Give back exactly the lines from the "Instruction: Click the" line to the final line of the records, and only those, minus any pictures.
== Information supplied
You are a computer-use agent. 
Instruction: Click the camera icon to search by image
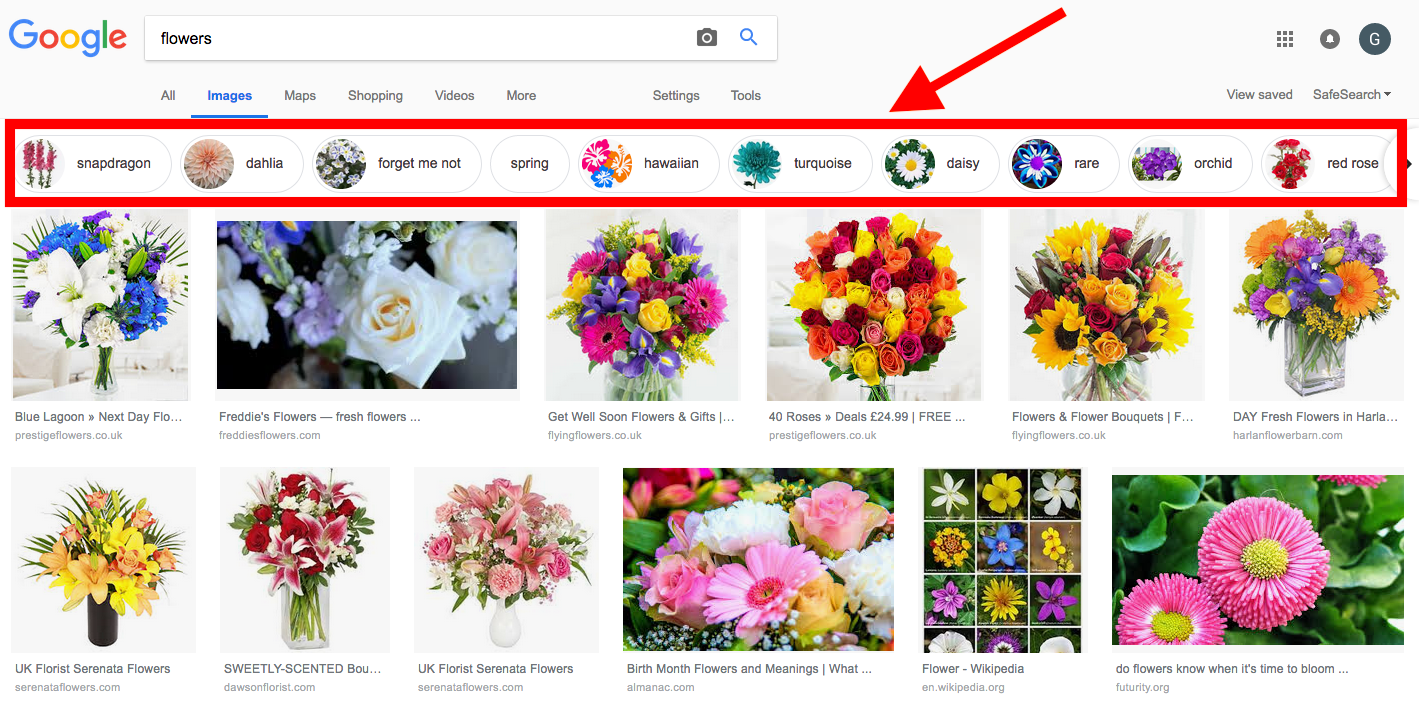point(707,36)
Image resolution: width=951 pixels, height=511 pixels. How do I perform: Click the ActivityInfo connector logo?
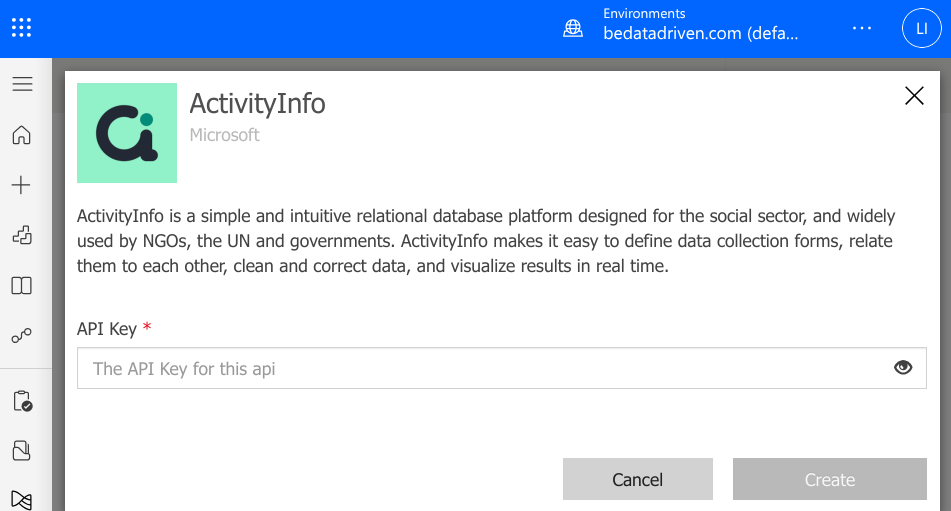click(x=127, y=133)
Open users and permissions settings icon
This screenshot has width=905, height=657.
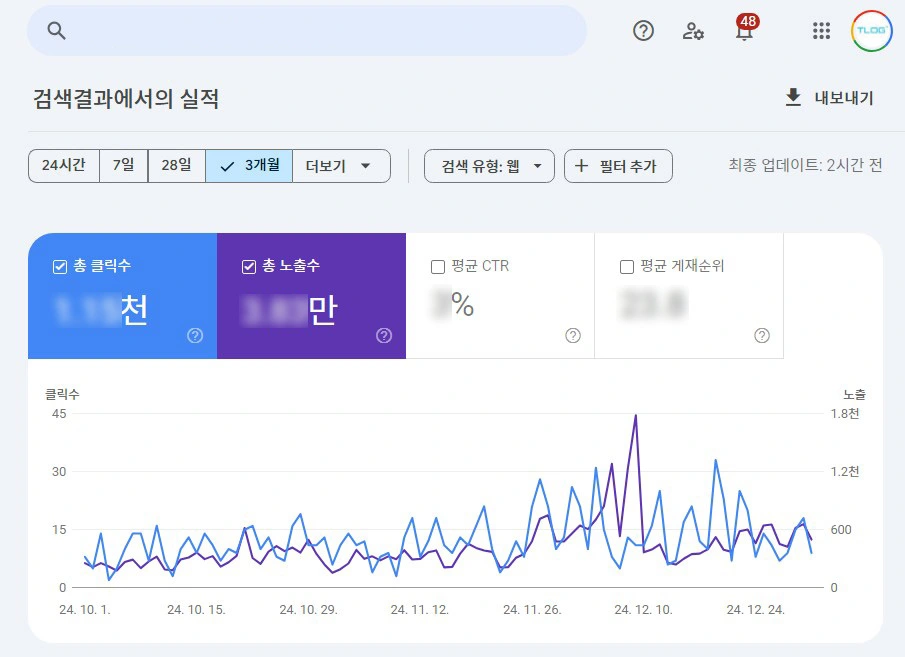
====
Task output
Instruction: Click the camera icon to search by image
point(707,36)
Image resolution: width=951 pixels, height=511 pixels. How do I perform: Click the ActivityInfo connector logo?
click(x=127, y=133)
Open users and permissions settings icon
This screenshot has width=905, height=657.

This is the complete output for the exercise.